Problems to work on
1) Summarize the reflection on healing the sick below in two sentences.
2) Write what comes next in the reflection on healing the sick below, starting after its final sentence.

Excerpt to read
To Heal the Sick
Our readings this Sunday present us with suffering that is brought on by human weakness, frailty and sickness. Jesus has been sent by the Father to lead us into an abundant life. Sickness and illness are obstacles to this abundant life and stand in the way of Jesus’ mission to reveal the tender mercy of God and preach the good news of salvation. Wherever Jesus encounters sickness he immediately begins healing, to restore people to freedom and wholeness and to reunite them with the community and with their loved ones.
When we are sick we often are isolated from others and begin to feel alone and abandoned. The little things that we were able to do so easily in the past now become a struggle for us and it seems that we have been consigned to constant struggle in our lives. Life itself becomes a burden to us and it seems like we are never going to experience happiness again. Job reminds us of this condition of human weakness, sickness and suffering.
In our gospel we find all of the world of sickness and brokenness gathering at the door of Jesus’ home and he cures many of them and drives out the demons from those who are possessed. Liberation from sin and death begins with liberation from our human weaknesses and frailties and continues on in the sacraments of penance and reconciliation to heal the lacerations of the soul caused by sin. Jesus has been sent into the world to bring the healing of God’s love and to restore human persons to their dignity and the joy of communion.
Pope Benedict sent a message to the Church on the World Day of the Sick: “From a reading of the Gospels it emerges clearly that Jesus always showed special concern for sick people. He not only sent out his disciples to tend their wounds (cf. Mt 10:8; Lk 9:2; 10:9) but also instituted for them a specific sacrament: the Anointing of the Sick. The Letter of James attests to the presence of this sacramental act already in the first Christian community (cf. 5:14-16): by the Anointing of the Sick, accompanied by the prayer of the elders, the whole of the Church commends the sick to the suffering and glorified Lord so that he may alleviate their sufferings and save them; indeed she exhorts them to unite themselves spiritually to the passion and death of Christ so as to contribute thereby to the good of the People of God.

[Saved entries]
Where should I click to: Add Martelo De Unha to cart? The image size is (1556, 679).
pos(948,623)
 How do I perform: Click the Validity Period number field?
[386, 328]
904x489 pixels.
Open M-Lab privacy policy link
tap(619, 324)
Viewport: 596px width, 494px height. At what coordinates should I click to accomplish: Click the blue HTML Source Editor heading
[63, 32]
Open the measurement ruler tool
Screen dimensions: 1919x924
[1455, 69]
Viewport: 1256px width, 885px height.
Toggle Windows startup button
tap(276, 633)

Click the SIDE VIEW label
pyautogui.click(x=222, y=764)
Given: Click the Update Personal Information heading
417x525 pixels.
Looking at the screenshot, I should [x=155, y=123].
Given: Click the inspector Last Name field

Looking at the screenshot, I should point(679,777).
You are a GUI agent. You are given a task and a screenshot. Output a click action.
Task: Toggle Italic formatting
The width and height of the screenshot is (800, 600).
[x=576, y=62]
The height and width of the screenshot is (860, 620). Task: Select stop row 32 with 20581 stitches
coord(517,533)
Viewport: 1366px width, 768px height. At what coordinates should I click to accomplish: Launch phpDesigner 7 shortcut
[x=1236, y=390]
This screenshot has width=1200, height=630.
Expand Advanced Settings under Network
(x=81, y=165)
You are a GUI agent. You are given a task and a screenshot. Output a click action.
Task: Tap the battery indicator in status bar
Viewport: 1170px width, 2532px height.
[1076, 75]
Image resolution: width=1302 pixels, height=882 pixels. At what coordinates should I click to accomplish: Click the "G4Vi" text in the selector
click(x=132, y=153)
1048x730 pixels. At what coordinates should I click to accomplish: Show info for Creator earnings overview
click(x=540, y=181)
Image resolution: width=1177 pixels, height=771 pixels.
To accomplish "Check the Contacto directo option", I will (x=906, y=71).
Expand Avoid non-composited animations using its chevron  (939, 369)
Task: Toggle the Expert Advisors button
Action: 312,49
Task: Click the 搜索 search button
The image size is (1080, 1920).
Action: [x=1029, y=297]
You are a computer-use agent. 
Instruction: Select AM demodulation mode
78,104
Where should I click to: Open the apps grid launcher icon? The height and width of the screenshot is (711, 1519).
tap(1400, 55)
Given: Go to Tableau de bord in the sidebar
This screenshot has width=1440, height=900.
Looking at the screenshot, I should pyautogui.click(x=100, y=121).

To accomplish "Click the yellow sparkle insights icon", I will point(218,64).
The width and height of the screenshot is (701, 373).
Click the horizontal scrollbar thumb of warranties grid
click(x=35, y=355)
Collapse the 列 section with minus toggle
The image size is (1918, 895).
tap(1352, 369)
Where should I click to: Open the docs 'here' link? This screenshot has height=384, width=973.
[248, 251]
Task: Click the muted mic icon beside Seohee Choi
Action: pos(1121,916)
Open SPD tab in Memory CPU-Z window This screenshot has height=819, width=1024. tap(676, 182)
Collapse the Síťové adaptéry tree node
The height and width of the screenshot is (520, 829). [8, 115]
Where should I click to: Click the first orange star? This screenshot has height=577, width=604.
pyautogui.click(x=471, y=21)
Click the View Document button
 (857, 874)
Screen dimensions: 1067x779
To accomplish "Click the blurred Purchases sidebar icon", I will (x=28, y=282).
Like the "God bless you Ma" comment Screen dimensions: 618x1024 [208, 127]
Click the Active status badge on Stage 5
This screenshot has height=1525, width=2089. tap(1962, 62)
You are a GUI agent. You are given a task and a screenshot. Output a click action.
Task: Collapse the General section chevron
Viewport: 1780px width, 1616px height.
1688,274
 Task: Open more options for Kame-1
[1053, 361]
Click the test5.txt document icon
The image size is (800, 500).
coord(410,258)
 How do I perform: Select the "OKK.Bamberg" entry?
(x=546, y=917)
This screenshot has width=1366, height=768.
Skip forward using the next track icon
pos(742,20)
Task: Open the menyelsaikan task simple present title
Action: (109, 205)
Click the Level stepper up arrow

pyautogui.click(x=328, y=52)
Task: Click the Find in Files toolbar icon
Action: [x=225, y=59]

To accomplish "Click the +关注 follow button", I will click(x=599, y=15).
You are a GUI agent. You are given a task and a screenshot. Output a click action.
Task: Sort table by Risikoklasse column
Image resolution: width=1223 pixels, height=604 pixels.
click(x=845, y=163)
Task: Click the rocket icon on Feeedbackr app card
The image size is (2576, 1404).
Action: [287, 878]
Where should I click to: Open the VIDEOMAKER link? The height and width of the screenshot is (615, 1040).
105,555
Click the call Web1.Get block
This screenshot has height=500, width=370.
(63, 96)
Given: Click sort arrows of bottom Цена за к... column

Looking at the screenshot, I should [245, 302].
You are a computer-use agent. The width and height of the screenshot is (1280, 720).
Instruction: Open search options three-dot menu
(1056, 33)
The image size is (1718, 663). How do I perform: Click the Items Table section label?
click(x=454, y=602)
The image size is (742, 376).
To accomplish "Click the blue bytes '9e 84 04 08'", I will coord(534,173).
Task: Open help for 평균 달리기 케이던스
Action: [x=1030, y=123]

Exercise answers
1) The reflection describes sickness as isolating people and as an obstacle to the abundant life Jesus was sent to bring, so wherever he meets it he heals, restoring people to wholeness and to their community. It cites Pope Benedict's message that Jesus showed special concern for the sick, sent his disciples to tend their wounds and instituted the Anointing of the Sick.

2)
This sacrament leads us to contemplate the double mystery of the Mount of Olives, where Jesus found himself dramatically confronted by the path indicated to him by the Father, that of his Passion, the supreme act of love; and he accepted it. In that hour of tribulation, he is the mediator, “bearing in himself, taking upon himself the sufferings and passion of the world, transforming it into a cry to God, bringing it before the eyes and into the hands of God and thus truly bringing it to the moment of redemption”. But “the Garden of Olives is also the place from which he ascended to the Father, and is therefore the place of redemption … This double mystery of the Mount of Olives is also always ‘at work’ within the Church’s sacramental oil … the sign of God’s goodness reaching out to touch us”.
In the Anointing of the Sick, the sacramental matter of the oil is offered to us, so to speak, “as God’s medicine … which now assures us of his goodness, offering us strength and consolation, yet at the same time points beyond the moment of the illness towards the definitive healing, the resurrection (cf. Jas 5:14)”… As regards the “sacraments of healing”, Saint Augustine affirms: “God heals all your infirmities. Do not be afraid, therefore, all your infirmities will be healed … You must only allow him to cure you and you must not reject his hands”. These are precious instruments of God’s grace which help a sick person to conform himself or herself ever more fully to the mystery of the death and resurrection of Christ…To Mary, Mother of Mercy and Health of the Sick, we raise our trusting gaze and our prayer; may her maternal compassion, manifested as she stood beside her dying Son on the Cross, accompany and sustain the faith and the hope of every sick and suffering person on the journey of healing for the wounds of body and spirit!”